# What is needed
Edit the material below by replacing "Describe" with "Identify" and leaving everything else unchanged, and leave the pictures out of your answer.

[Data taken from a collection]
----------------
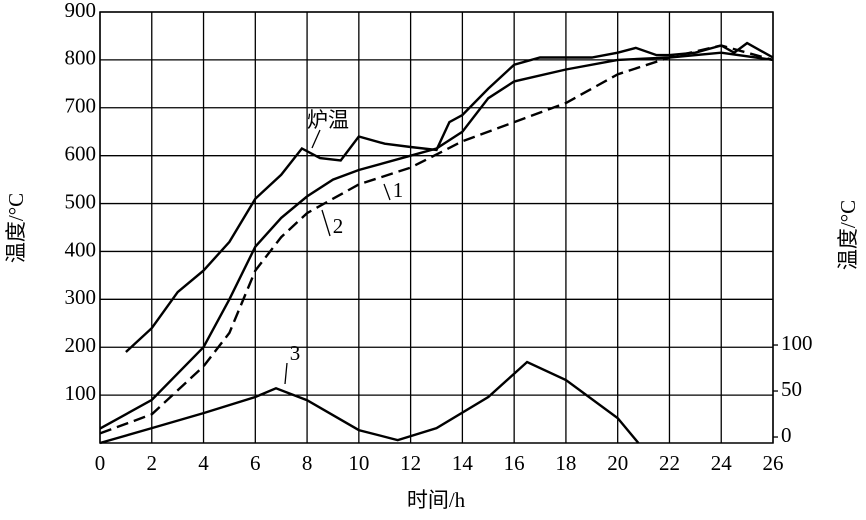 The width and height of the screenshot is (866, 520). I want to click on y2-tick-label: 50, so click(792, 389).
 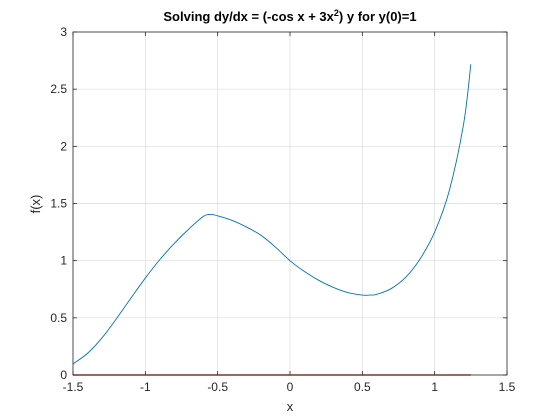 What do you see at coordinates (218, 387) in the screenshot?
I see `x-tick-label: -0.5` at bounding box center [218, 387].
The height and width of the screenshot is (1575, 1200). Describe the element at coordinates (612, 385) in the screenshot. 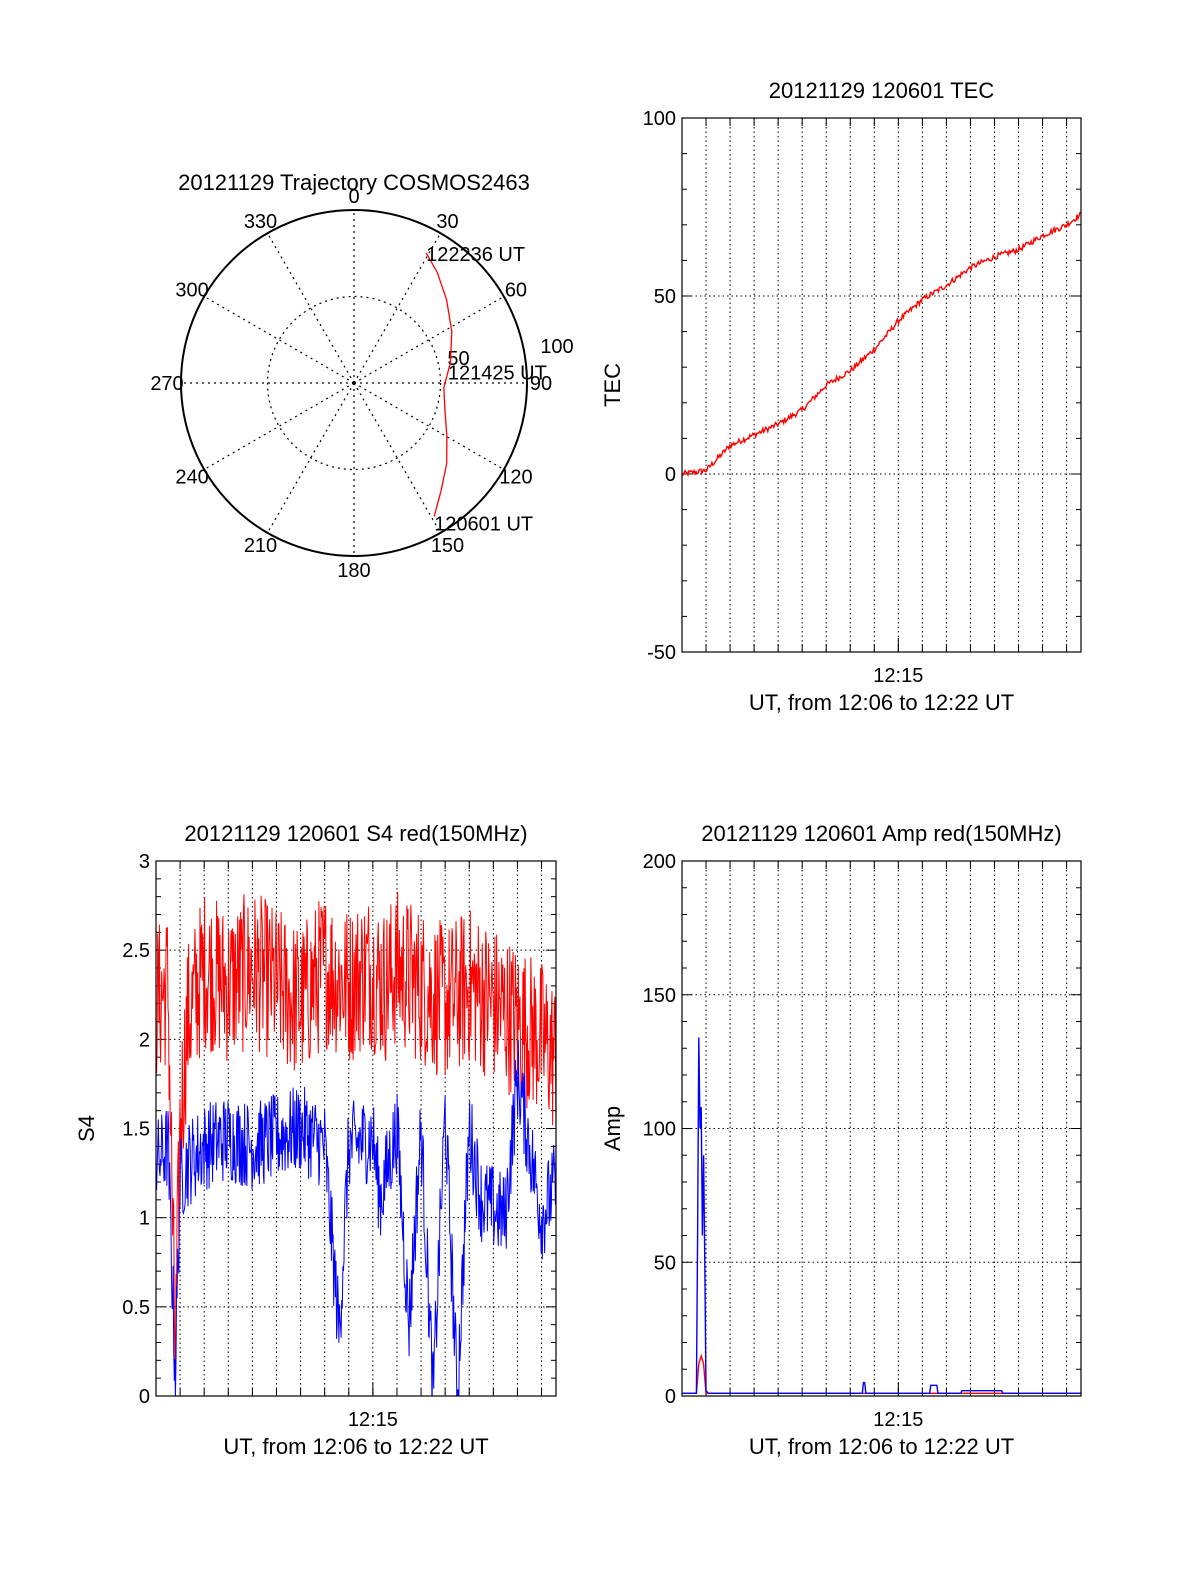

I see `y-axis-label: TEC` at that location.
----------------
# Result for this exercise
 The width and height of the screenshot is (866, 520). I want to click on y2-tick-label: 50, so click(792, 389).
  What do you see at coordinates (218, 387) in the screenshot?
I see `x-tick-label: -0.5` at bounding box center [218, 387].
The height and width of the screenshot is (1575, 1200). Identify the element at coordinates (612, 385) in the screenshot. 

I see `y-axis-label: TEC` at that location.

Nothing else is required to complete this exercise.